= Artigo =
Não estranhe se, na hora de escrever, você sentir na pele a ausência de palavras para expressar uma ideia que ainda está igualmente vaga. A situação é dramática. Se não bastasse a ideia ser embrionária e sem traços definidos, as palavras que a tornariam inteligível também se recusam a aparecer. Mas o senhor Albert Einstein teria afirmado que “A felicidade não se resume na ausência de problemas, mas sim na sua capacidade de lidar com eles”, e isso nos dá algum alento.

Desafio aceito: vamos seguir em frente e informar ao problema que ele pode ser grande, mas não será invencível. Afinal, já aprendemos a lidar com diferentes etapas do processo criativo, aquelas sistematizadas por Alex F. Osborn em O poder criador da mente, a mesma obra em que o autor sistematiza o brainstorming. Sabemos que o quadro pintado até agora, com cores que intimidam, atende pelo nome de Incubação. É quando nos sentimos incapazes ou sem a habilidade necessária para fazer com que uma resposta apareça. É quando ouvimos o fracasso batendo à nossa porta. É quando precisamos nos retirar. Abandonar tudo, estrategicamente. Tirar de cena o consciente e deixar que o subconsciente vá buscar e nos entregue uma resposta, criativa e adequada, para o nosso problema, por meio da experiência gloriosa do “Eureka!”.

= Dados armazenados =
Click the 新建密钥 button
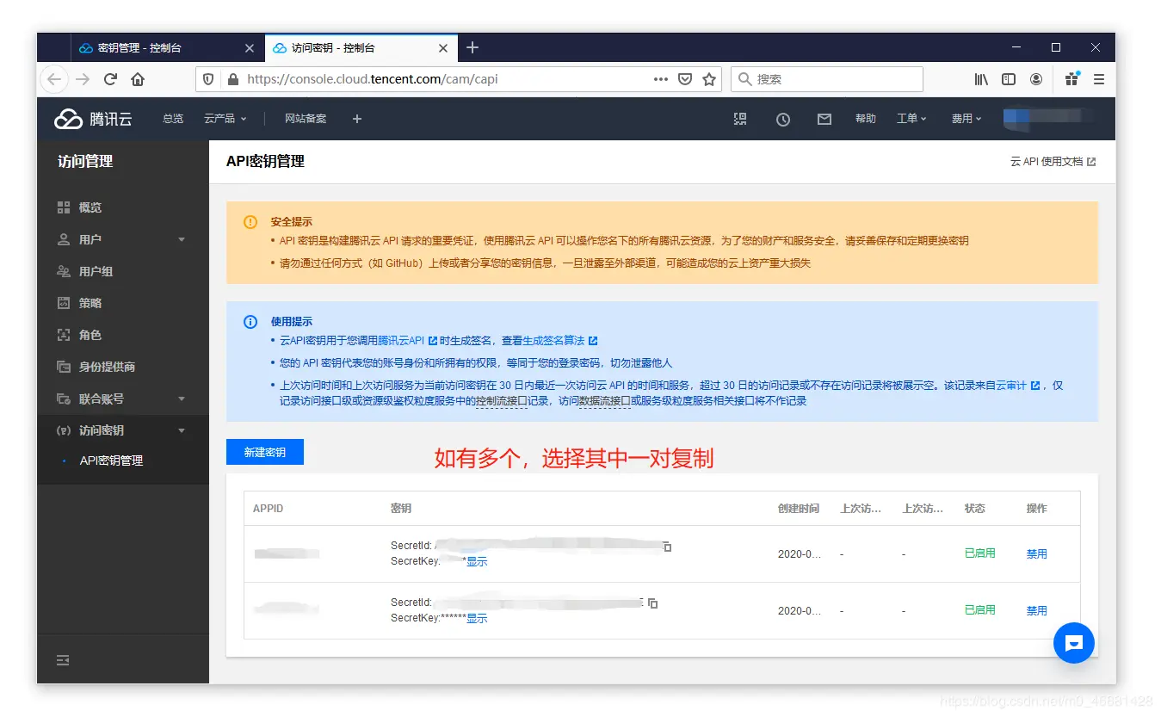Viewport: 1161px width, 717px height. pyautogui.click(x=264, y=451)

= Tarefas pendentes =
- a) Extraia do artigo sobre o processo criativo o trecho que vai de "Não estranhe se, na" a "dá algum alento.".
- b) Segundo o artigo sobre o processo criativo, em que obra Alex F. Osborn sistematiza as etapas desse processo?
Os dados foram tirados de outra fonte.

= Resultados =
- a)
Não estranhe se, na hora de escrever, você sentir na pele a ausência de palavras para expressar uma ideia que ainda está igualmente vaga. A situação é dramática. Se não bastasse a ideia ser embrionária e sem traços definidos, as palavras que a tornariam inteligível também se recusam a aparecer. Mas o senhor Albert Einstein teria afirmado que “A felicidade não se resume na ausência de problemas, mas sim na sua capacidade de lidar com eles”, e isso nos dá algum alento.

- b) Em O poder criador da mente.